The insider threat is one of the greatest drivers of security risks that organizations face as a malicious insider utilizes credentials to gain access to a given organization’s critical assets.
Steve Durbin, Managing Director of the ISF
For the past eight months, the global COVID-19 pandemic, along with the unprecedented shift to work-from-home for many employees, has altered the way both people and enterprises approach work and conduct business. And while many of these changes are likely to become permanent, issues such as cybersecurity continue to evolve as the threat landscape shifts.
In the rapid shift to work-from-home, many businesses rushed employees out of the office with cybersecurity as an afterthought. As the new, remote routine settled in, businesses began rethinking their strategies, recognizing that the attack surface had changed and that threat actors now had many more ways to infect networks to steal data.
At the same time, threat actors quickly adjusted to the new reality created by COVID-19, such as targeting vulnerable home networks. “The coronavirus pandemic did not revolutionize the threat landscape,” said Kacey Clark, a threat researcher at cybersecurity firm Digital Shadows. “However, it demonstrated that cybercriminals could quickly exploit any period of high uncertainty and public attention for their selfish interests.”
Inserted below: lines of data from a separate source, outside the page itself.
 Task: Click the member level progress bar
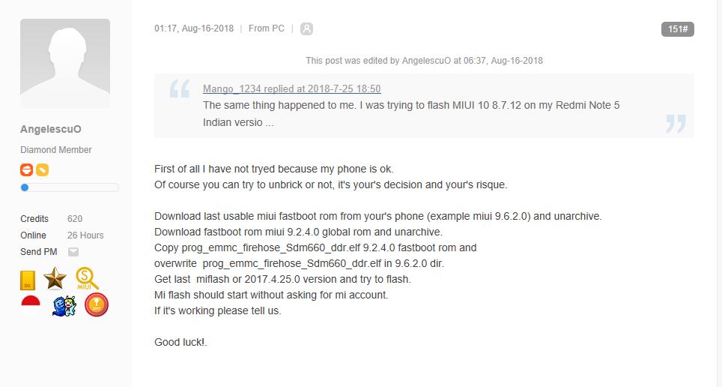pos(70,188)
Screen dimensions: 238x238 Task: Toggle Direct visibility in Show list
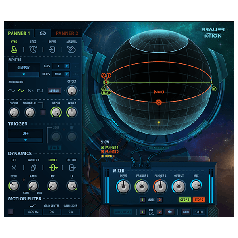coord(102,156)
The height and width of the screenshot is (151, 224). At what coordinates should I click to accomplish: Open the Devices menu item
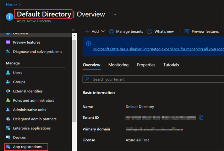tap(19, 138)
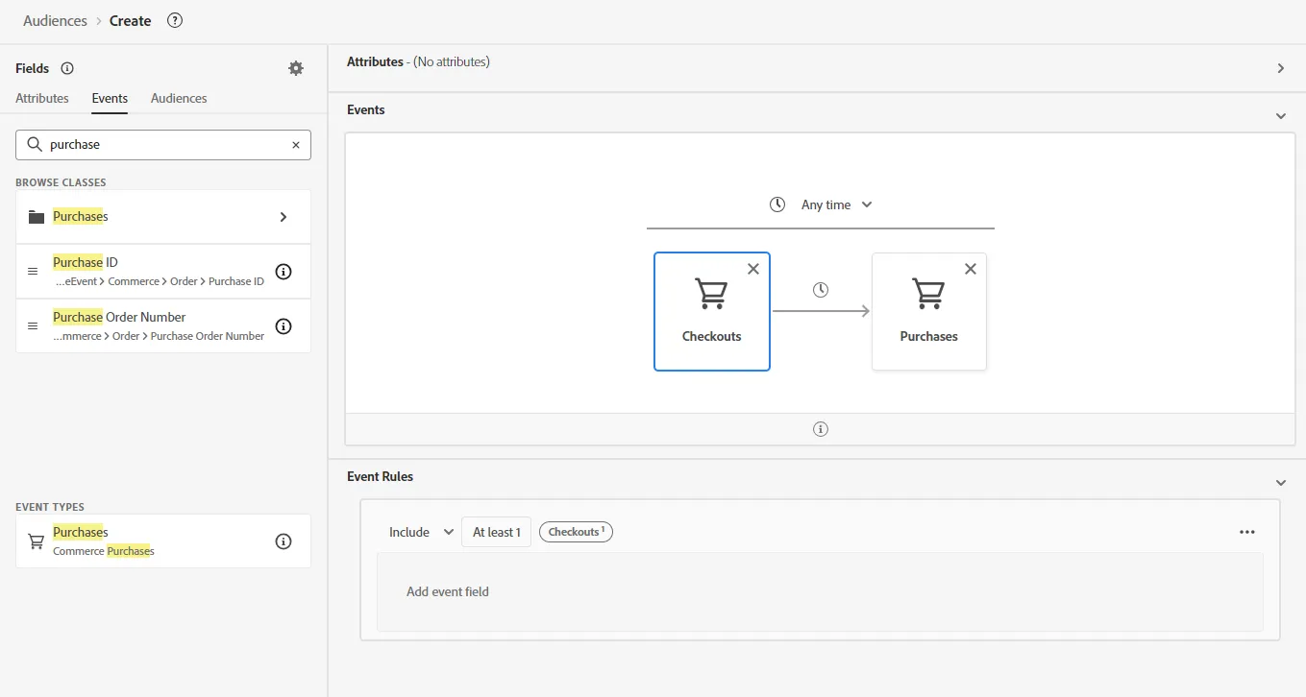The image size is (1306, 697).
Task: Open the Fields settings gear
Action: point(296,68)
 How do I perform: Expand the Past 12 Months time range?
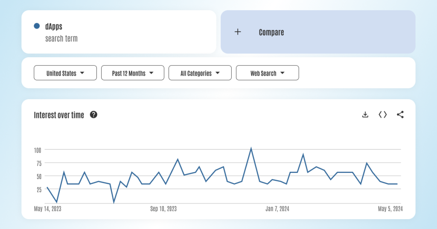133,73
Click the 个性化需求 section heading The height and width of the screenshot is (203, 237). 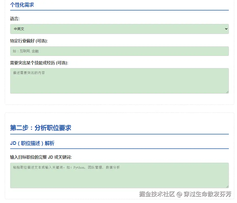pos(22,5)
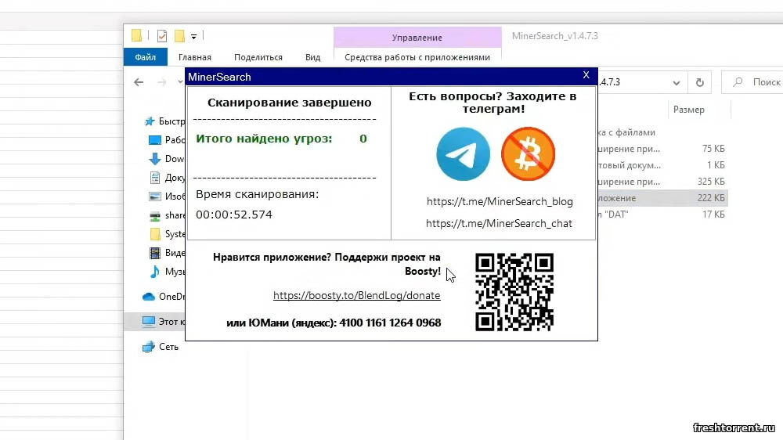Open the Вид ribbon tab

(312, 57)
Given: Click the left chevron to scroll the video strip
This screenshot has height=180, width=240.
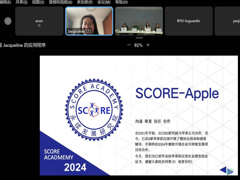Looking at the screenshot, I should (x=8, y=21).
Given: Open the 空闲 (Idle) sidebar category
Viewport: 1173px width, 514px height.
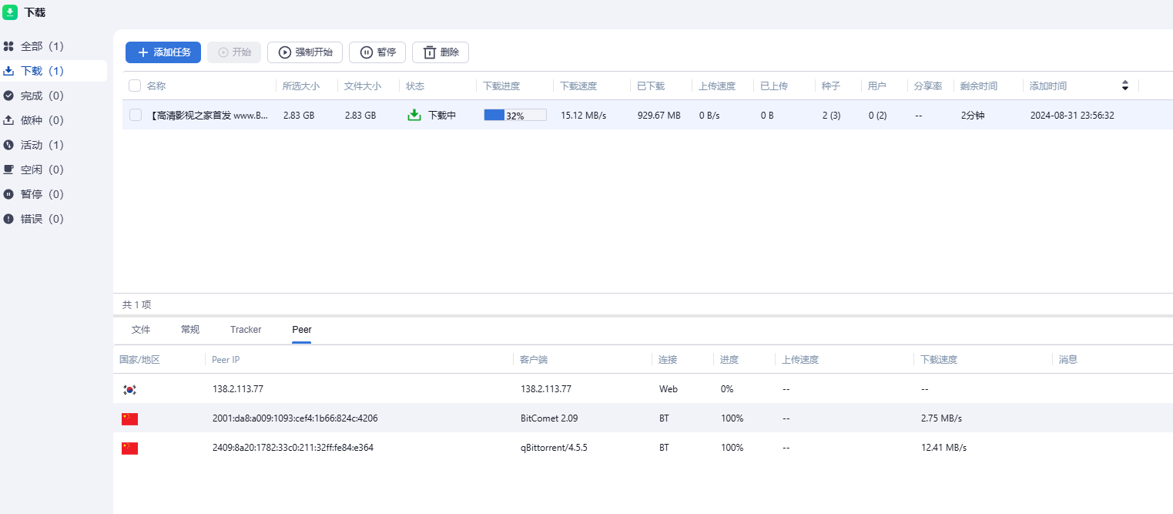Looking at the screenshot, I should [x=42, y=170].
With 2021 fast approaching, cybersecurity experts and analysts note that cybersecurity will continue to evolve even as most of the world enters a post-COVID-19 era, with cybercriminals, threat actors and nation-state hackers ready to take advantage of whatever may happen next. This will keep CISOs, their security teams, as well as their counterparts in IT, trying to catch up and stay ahead.
For those looking ahead at what the next 12 months may bring, and to help better understand how security will change, here are five cybersecurity trends to watch in 2021.
Cybersecurity Threats From the Inside
The more mobile and remote a workforce is, the more likely that an employee may cause an accidental breach by opening up a phishing email or giving away their credentials without thinking. At the same time, workers themselves might see ways to benefit from the wealth of data that they can now access without the same type of supervision.
Even before the pandemic hit, the 2020 Verizon Data Breach Investigations Report, published in May, found that insider threat cases now account for about 30 percent of breaches and other security incidents. That trend is likely to continue into 2021, said Steve Durbin, the managing director of the non-profit Information Security Forum.
“The insider threat is one of the greatest drivers of security risks that organizations face as a malicious insider utilizes credentials to gain access to a given organization’s critical assets,” Durbin told Dice. “Many organizations are challenged to detect internal nefarious acts, often due to limited access controls and the ability to detect unusual activity once someone is already inside their network. The threat from malicious insider activity is an increasing concern, especially for financial institutions, and will continue to be so in 2021.”